Or, les articles de l'auteur se caractérisent par leur présentation désordonnée: des éléments d'information sont souvent absents et ne suivent aucun classement. Ainsi, une remarque d'ordre phonétique figure parfois à la suite de l'entrée, mais la catégorie grammaticale est très rarement indiquée. L'étymologie n'est pas précisée d'une manière succincte: elle fait l'objet d'une assez longue remarque, car, comme nous l'avons vu, c'est surtout le rattachement du mot acadien à une forme ancienne et/ou dialectale française que vise à entreprendre P. Poirier. Ce dernier toutefois introduit fréquemment un autre type de renseignement, la localisation géographique plus ou moins précise de l'unité: il a été très sensible à l'importance de la variation régionale au niveau lexical, en Acadie. On peut citer comme exemples ces mots qui, selon lui, sont employés aux Îles-de-la-Madeleine,
chaîner, à l'Île-du-Prince-Édouard,
pincan, et en Nouvelle-Écosse,
foulerie. S'il distingue les divers sens des mots, il ne les présente pas selon un ordre numéroté, ni selon une progression logique allant du sens propre au sens figuré et proposant une analyse sémantique lexicale en éléments hiérarchisés.

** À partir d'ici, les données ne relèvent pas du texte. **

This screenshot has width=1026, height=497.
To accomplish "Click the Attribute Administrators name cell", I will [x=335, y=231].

Dans de très nombreux cas, la définition fait place à un long commentaire sur l'unité mise en vedette.
Il est une convention, adoptée par la pratique lexicographique, selon laquelle le lexicographe s'efface devant l'unité lexicale, objet de l'étude, d'où le recours au minimum de mots dans la définition, à des tours impersonnels avec exclusion du verbe et surtout à une équivalence entre la définition et l'unité à définir, comme le montre bien L. Guilbert:
[...] L'article [de dictionnaire] est un commentaire ordonné du mot présenté hors discours. Ce commentaire se fait, en outre, en phrases construites selon une syntaxe spécifique, dont les traits sont la suppression du verbe, l'identité catégorielle entre le terme sujet et le terme de définition, une succession contraignante des déterminations constituant la proposition définitoire99.

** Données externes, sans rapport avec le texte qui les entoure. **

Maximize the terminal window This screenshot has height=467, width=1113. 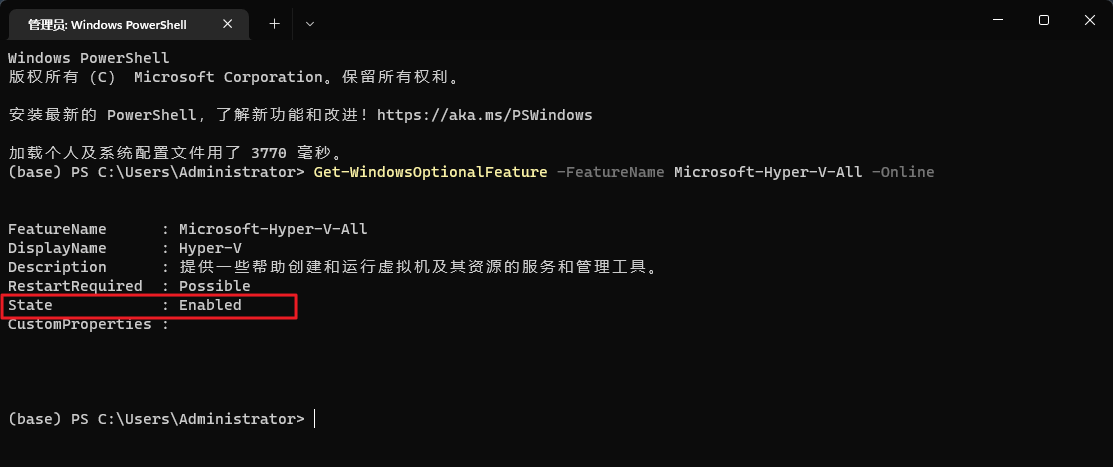point(1044,20)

Maintes définitions de P. Poirier ne comportent aucun verbe. Dans de nombreux cas cependant, afin de poser une équivalence sémantique avec l'unité à définir, la définition est précédée du verbe
est ou du tour
c'est. Fréquemment, dans sa définition, le lexicographe fait appel à l'usage, et a recours à un participe, «entendu», ou à une forme pronominale, «se dit», «s'emploie», ou encore au pronom indéfini «on», qui permettent ensuite de délimiter l'aire d'utilisation de l'unité et qui fournissent une preuve de son authenticité. Ce recours à l'usage se retrouve aussi dans l'emploi du pronom sujet «nous», très souvent utilisé avec «disons», et dans des déclarations où l'auteur fait intervenir le peuple et ses fondateurs: «les Acadiens disent», «nos aïeux disaient». Un des grands mérites de P. Poirier est d'avoir colligé des milliers d'exemples régionaux, auxquels il oppose des exemples tirés d'anciens auteurs français ou d'écrivains régionaux. On voit là sa vaste érudition et son inlassable esprit de recherche. Il se montre malheureusement inconstant, et n'indique pas d'une manière précise ses références, il les omet parfois totalement, ou les abrège, ce qui complique la vérification et la correction de citations manifestement erronnées.